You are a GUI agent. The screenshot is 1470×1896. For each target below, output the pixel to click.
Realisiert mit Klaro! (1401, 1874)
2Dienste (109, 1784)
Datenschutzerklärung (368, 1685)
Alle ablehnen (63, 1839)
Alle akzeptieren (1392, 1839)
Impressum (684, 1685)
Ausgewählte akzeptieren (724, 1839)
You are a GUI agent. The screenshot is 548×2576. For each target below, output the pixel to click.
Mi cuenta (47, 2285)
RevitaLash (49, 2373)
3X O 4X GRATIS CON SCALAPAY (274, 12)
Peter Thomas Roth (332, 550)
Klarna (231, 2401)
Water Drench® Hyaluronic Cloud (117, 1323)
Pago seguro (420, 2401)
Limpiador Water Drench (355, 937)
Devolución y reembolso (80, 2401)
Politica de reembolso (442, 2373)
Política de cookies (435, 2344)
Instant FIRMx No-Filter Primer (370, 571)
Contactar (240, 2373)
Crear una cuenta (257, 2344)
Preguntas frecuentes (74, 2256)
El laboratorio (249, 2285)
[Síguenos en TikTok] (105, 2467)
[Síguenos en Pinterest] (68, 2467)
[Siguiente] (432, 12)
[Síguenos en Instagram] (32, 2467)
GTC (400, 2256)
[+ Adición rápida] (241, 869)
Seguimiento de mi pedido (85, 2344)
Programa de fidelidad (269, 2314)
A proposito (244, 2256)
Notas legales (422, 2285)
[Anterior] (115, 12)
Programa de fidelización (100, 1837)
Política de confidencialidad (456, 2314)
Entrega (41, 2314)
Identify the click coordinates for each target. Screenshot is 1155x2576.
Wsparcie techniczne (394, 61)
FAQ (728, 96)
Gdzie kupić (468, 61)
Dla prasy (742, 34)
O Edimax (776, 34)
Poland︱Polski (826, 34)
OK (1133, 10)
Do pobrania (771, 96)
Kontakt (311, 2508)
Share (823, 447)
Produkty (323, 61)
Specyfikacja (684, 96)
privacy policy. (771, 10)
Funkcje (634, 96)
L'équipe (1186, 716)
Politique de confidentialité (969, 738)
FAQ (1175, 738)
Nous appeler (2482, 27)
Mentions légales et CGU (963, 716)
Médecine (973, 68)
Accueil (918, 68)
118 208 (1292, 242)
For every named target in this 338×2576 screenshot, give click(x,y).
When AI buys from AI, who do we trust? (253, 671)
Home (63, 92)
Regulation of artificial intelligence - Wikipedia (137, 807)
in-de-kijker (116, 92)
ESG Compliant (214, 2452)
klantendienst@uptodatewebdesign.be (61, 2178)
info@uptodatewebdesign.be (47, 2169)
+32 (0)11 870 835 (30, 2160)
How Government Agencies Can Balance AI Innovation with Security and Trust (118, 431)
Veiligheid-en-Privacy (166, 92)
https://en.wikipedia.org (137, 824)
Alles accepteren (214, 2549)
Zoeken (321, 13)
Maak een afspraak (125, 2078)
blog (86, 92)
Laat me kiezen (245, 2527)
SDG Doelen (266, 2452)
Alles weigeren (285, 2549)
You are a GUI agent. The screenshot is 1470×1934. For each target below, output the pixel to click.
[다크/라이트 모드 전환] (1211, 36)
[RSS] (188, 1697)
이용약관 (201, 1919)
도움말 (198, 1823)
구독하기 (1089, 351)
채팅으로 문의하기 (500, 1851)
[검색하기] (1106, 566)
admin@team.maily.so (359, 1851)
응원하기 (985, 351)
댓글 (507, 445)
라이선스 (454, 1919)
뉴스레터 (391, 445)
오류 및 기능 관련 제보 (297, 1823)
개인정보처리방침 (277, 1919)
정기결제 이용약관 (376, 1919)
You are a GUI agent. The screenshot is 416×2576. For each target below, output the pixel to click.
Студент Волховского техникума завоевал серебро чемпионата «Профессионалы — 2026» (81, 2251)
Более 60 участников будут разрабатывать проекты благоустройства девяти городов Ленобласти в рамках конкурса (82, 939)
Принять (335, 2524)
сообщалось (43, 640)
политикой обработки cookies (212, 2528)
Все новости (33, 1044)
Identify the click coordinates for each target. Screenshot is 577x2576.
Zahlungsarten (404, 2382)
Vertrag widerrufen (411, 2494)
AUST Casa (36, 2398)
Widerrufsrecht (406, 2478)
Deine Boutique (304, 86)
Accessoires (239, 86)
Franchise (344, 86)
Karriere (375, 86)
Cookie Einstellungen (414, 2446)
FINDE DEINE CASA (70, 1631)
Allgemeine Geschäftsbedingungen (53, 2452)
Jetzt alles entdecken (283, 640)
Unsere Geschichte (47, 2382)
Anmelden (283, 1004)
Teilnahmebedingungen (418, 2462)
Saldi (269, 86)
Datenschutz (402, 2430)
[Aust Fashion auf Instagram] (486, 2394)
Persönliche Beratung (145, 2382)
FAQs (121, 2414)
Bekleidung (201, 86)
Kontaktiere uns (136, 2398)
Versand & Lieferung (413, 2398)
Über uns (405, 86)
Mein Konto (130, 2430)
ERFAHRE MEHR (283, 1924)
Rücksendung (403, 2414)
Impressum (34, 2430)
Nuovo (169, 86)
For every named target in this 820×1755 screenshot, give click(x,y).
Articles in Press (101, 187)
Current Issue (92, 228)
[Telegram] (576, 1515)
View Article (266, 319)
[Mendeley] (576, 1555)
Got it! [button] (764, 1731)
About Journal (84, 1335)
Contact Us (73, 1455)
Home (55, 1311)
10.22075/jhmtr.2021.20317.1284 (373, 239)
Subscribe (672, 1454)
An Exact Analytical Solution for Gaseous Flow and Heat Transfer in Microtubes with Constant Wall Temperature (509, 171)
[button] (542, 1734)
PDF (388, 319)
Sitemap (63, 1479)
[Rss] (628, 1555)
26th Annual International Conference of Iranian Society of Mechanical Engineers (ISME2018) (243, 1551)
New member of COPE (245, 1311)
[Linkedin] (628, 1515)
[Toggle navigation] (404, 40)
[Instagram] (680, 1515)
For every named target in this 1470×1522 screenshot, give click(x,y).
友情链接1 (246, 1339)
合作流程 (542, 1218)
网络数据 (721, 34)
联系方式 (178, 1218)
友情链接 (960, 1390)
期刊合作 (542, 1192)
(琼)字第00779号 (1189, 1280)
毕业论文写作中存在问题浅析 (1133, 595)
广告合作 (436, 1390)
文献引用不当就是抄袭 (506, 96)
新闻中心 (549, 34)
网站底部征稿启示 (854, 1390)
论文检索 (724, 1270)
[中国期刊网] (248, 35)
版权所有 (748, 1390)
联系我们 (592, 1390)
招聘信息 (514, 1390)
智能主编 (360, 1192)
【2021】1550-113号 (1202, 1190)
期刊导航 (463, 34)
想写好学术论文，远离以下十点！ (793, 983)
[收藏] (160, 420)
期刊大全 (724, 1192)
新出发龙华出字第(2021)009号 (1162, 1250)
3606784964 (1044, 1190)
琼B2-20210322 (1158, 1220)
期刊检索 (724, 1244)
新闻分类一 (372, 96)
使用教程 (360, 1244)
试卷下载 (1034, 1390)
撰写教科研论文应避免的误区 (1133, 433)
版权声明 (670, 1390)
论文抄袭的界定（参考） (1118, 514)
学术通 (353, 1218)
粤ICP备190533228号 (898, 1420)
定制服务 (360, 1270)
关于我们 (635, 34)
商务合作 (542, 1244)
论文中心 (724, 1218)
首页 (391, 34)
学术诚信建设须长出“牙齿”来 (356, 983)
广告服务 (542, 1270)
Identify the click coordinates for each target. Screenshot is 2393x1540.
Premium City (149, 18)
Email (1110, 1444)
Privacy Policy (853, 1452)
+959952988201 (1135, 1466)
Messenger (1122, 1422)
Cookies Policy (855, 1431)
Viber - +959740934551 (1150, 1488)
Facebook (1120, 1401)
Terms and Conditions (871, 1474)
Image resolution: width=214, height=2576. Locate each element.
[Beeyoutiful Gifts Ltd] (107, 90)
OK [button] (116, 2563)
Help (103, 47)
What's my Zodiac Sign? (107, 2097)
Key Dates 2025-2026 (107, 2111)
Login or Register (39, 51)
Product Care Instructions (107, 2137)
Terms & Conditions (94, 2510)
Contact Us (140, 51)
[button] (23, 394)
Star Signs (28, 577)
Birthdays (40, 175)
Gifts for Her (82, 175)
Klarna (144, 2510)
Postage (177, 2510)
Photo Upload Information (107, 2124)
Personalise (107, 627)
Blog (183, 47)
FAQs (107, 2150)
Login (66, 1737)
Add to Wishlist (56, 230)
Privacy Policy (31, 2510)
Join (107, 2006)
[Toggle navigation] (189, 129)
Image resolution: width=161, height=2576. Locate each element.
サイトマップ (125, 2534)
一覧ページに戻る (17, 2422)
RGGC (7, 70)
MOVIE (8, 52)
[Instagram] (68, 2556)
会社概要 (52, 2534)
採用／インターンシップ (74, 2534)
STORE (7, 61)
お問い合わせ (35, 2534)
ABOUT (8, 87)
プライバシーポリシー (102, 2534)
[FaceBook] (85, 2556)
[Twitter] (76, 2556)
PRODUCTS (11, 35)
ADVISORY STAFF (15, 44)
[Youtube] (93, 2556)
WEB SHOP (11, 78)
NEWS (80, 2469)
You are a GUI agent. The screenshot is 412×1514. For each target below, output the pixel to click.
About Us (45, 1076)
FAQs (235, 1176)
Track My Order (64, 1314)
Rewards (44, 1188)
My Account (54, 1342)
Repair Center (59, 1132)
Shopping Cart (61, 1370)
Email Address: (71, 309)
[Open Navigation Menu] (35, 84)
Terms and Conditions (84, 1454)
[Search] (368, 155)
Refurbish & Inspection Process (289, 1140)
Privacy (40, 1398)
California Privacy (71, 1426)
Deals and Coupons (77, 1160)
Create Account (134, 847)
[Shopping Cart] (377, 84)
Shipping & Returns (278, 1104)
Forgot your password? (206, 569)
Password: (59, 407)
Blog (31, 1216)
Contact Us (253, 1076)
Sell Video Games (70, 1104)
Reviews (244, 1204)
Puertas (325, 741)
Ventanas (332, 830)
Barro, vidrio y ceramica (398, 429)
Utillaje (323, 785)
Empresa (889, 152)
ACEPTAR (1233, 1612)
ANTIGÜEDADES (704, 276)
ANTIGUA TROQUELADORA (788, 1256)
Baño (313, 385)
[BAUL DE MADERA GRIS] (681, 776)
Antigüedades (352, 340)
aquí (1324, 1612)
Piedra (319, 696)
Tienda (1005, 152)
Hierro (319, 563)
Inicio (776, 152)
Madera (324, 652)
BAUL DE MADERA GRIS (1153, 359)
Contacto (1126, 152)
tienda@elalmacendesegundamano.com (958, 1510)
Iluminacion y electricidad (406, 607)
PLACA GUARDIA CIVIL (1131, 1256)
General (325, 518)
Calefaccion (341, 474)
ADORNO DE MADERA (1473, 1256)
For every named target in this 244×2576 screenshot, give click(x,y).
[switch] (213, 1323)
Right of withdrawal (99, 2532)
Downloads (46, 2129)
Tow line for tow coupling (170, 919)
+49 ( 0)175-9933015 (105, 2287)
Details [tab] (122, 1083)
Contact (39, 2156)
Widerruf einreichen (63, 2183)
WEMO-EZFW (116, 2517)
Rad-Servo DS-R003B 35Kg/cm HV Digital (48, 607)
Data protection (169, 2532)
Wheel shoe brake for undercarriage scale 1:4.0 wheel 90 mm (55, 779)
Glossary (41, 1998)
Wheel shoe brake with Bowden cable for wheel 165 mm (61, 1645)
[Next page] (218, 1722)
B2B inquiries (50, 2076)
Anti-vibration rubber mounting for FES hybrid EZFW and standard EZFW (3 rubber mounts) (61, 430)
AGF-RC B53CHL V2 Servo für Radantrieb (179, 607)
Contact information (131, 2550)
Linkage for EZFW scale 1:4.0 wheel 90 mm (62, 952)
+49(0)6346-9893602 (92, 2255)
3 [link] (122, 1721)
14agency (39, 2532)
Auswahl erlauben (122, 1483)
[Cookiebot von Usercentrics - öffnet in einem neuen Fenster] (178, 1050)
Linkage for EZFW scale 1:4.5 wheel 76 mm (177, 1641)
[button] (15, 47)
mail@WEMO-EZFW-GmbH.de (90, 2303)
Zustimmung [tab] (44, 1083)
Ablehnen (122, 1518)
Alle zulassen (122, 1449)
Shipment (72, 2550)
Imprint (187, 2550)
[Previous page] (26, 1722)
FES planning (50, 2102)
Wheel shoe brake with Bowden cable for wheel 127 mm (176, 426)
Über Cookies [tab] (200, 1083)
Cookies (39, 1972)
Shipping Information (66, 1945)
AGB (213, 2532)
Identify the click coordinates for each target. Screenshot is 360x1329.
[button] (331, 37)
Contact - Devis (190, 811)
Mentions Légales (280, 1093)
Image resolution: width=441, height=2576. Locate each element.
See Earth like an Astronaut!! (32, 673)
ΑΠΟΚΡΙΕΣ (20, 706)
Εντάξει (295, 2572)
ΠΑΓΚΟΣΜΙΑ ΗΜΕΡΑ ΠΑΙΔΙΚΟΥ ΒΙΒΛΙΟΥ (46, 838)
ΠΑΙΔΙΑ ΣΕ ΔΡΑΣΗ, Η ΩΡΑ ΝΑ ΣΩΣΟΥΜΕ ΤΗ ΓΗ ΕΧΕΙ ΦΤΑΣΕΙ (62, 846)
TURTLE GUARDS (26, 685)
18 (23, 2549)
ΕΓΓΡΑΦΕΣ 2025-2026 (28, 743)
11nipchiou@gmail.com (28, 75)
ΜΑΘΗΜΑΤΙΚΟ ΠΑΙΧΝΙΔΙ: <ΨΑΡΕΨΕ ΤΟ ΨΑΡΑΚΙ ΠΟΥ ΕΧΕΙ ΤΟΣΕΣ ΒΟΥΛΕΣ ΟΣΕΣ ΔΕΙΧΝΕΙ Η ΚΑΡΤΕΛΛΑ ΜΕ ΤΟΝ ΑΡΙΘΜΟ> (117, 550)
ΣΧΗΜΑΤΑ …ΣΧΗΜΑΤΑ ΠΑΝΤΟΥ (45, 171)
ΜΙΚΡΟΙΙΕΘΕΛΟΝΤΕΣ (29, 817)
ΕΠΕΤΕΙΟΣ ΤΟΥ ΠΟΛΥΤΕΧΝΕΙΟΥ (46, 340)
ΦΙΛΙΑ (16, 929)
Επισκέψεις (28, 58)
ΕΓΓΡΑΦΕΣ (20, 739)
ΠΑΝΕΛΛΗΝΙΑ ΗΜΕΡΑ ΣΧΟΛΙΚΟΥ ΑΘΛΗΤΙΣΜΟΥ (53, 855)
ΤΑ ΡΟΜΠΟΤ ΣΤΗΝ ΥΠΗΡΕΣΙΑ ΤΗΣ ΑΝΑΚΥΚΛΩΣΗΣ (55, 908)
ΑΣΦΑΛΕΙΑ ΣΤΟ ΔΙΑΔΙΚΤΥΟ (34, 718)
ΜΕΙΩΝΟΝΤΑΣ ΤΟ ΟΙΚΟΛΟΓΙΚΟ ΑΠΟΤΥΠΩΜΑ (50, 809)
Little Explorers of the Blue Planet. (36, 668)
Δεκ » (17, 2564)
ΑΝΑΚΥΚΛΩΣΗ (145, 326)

» REQUIREMENT: Could you return exactly the stretch of the data above that starts at the line with "Funkcje (634, 96)" and ends at the line with "Home (63, 92)", both lines included?

» SOLVED EXERCISE:
Funkcje (634, 96)
L'équipe (1186, 716)
Politique de confidentialité (969, 738)
FAQ (1175, 738)
Nous appeler (2482, 27)
Mentions légales et CGU (963, 716)
Médecine (973, 68)
Accueil (918, 68)
118 208 (1292, 242)
For every named target in this 338×2576 screenshot, give click(x,y).
When AI buys from AI, who do we trust? (253, 671)
Home (63, 92)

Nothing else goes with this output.